What this task involves: Find each line in the items below that contains the string "file", matching case exactly, and copy those lines out.

Target position records:

================================

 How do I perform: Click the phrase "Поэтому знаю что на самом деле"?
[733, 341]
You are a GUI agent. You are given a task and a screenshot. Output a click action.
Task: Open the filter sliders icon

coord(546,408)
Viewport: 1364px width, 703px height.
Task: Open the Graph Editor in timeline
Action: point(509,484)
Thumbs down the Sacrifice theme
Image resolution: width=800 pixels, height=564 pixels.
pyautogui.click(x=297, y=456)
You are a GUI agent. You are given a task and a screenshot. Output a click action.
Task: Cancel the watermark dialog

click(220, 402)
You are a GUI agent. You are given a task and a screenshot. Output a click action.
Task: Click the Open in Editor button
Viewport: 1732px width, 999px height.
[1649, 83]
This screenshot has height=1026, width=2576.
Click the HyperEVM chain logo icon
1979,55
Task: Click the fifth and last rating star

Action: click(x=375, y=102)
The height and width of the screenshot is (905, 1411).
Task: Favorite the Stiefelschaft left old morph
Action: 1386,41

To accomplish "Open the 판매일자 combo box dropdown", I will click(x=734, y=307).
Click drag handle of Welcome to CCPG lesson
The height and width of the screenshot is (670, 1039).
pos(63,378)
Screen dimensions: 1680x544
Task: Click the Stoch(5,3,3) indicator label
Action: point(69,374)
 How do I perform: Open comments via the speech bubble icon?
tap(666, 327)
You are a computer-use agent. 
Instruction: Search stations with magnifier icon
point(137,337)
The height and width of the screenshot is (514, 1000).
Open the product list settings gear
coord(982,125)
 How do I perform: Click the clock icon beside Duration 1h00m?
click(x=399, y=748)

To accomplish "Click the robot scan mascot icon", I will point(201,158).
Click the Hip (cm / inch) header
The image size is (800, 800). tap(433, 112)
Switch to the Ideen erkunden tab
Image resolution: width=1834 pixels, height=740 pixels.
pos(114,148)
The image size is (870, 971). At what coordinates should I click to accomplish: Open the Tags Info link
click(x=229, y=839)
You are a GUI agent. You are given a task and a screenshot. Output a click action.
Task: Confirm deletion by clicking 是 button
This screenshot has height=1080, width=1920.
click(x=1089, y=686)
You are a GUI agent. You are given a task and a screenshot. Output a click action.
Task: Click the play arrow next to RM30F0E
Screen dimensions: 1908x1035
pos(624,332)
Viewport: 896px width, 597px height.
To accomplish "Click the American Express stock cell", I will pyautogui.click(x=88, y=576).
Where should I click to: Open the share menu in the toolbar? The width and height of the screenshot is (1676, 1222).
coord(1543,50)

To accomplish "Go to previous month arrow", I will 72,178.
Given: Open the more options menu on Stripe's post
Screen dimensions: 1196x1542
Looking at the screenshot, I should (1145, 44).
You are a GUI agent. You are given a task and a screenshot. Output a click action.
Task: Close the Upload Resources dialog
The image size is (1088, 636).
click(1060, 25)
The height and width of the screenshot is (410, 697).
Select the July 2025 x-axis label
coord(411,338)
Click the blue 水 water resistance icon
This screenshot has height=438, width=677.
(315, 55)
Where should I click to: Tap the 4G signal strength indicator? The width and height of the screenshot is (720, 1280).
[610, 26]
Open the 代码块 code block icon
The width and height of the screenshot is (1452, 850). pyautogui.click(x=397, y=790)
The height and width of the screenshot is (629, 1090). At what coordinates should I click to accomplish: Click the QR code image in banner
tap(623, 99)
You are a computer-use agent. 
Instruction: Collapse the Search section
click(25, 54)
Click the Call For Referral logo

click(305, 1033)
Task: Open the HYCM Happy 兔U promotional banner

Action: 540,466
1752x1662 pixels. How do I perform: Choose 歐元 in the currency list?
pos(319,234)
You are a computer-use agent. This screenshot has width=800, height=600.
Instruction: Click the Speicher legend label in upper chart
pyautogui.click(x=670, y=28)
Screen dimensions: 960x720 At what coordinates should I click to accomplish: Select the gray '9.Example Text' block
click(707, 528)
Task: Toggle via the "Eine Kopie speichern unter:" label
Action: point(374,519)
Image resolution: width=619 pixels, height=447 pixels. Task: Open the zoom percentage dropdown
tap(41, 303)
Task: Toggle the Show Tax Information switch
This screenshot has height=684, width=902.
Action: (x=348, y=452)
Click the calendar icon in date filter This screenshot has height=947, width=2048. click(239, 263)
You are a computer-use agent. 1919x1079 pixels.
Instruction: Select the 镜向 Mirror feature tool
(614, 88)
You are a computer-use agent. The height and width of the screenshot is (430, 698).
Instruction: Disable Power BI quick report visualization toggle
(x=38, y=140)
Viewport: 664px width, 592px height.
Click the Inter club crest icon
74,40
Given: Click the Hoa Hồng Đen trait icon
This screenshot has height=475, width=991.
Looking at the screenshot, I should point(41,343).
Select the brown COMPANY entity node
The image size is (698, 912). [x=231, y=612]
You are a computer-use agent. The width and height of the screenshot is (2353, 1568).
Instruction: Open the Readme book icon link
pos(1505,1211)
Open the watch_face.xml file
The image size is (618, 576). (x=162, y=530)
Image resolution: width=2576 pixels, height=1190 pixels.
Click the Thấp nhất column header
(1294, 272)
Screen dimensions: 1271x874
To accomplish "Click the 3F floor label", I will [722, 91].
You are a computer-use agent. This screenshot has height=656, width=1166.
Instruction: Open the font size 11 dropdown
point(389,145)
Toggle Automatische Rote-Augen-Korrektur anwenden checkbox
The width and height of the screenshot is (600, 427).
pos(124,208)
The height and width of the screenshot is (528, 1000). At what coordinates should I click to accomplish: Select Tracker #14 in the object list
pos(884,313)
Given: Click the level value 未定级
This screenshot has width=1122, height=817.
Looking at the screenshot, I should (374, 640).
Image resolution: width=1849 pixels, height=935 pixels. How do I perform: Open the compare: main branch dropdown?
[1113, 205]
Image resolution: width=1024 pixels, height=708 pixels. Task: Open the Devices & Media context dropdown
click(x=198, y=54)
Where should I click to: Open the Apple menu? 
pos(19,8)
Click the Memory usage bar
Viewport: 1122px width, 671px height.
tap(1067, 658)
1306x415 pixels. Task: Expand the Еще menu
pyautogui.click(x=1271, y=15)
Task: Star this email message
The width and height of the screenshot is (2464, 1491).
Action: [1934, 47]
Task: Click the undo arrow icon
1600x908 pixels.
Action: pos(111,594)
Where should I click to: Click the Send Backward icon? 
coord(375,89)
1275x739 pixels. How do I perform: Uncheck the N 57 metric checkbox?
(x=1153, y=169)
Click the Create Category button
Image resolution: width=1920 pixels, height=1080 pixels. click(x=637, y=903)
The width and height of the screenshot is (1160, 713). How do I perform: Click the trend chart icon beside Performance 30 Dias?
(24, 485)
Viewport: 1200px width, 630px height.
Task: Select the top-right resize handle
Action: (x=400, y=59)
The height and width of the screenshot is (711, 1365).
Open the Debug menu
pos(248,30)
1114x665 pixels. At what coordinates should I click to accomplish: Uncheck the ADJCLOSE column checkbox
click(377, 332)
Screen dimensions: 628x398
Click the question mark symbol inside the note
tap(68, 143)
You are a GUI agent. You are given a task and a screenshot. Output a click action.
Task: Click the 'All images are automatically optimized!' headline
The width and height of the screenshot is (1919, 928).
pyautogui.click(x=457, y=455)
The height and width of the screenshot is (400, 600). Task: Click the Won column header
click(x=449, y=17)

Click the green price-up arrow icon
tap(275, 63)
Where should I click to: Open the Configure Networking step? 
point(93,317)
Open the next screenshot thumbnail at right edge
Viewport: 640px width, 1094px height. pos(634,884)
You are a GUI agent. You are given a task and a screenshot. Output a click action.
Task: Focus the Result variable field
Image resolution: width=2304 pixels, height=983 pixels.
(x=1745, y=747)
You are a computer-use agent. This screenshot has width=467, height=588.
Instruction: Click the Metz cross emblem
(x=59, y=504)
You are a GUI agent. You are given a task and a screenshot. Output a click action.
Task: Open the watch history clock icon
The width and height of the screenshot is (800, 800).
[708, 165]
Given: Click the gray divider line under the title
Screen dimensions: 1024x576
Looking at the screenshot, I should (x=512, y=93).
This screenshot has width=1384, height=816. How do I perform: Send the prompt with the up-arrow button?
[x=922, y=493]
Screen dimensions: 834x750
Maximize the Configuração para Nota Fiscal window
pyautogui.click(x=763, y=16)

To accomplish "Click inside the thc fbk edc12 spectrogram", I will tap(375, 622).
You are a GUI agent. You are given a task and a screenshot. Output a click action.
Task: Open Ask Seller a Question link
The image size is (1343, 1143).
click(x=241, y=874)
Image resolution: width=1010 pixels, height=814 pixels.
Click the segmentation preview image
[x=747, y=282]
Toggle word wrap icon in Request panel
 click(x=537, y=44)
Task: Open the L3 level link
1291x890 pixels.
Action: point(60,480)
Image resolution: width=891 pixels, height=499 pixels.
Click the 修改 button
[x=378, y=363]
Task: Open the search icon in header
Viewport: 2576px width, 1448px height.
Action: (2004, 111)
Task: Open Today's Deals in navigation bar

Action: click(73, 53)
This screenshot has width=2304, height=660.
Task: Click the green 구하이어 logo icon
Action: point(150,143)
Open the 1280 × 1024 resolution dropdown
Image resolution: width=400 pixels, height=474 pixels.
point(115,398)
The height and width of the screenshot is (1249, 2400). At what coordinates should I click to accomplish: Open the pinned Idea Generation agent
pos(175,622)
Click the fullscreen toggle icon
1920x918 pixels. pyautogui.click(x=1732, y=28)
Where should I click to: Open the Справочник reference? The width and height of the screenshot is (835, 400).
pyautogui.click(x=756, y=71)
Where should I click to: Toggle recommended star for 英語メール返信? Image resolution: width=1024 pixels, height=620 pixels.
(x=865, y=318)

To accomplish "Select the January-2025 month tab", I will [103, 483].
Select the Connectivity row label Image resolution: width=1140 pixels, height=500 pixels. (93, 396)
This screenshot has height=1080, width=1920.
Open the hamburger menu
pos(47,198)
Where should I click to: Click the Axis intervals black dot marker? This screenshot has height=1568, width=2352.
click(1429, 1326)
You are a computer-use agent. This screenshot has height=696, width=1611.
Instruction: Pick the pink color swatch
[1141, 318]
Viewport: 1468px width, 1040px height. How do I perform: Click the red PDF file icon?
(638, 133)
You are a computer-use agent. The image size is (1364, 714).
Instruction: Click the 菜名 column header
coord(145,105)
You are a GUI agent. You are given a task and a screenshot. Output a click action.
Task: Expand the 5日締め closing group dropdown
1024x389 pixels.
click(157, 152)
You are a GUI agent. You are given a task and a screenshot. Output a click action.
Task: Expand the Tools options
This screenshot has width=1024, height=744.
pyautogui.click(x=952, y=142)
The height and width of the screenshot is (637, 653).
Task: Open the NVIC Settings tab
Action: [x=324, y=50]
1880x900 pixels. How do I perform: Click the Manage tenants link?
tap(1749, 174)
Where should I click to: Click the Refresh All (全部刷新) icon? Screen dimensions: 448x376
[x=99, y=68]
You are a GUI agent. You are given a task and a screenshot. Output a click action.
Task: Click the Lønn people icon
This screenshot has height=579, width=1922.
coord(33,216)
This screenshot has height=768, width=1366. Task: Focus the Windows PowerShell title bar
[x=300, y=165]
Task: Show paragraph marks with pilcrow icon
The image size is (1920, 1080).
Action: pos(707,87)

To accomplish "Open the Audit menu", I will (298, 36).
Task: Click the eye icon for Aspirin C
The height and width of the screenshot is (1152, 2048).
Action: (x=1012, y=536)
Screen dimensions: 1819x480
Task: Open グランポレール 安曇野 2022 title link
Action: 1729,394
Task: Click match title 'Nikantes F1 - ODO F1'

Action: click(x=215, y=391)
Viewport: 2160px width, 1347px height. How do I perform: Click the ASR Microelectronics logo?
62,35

================================

Solved problem:
Open the watch_face.xml file
Viewport: 1468px width, 1040px height. How do I perform: Click the red PDF file icon?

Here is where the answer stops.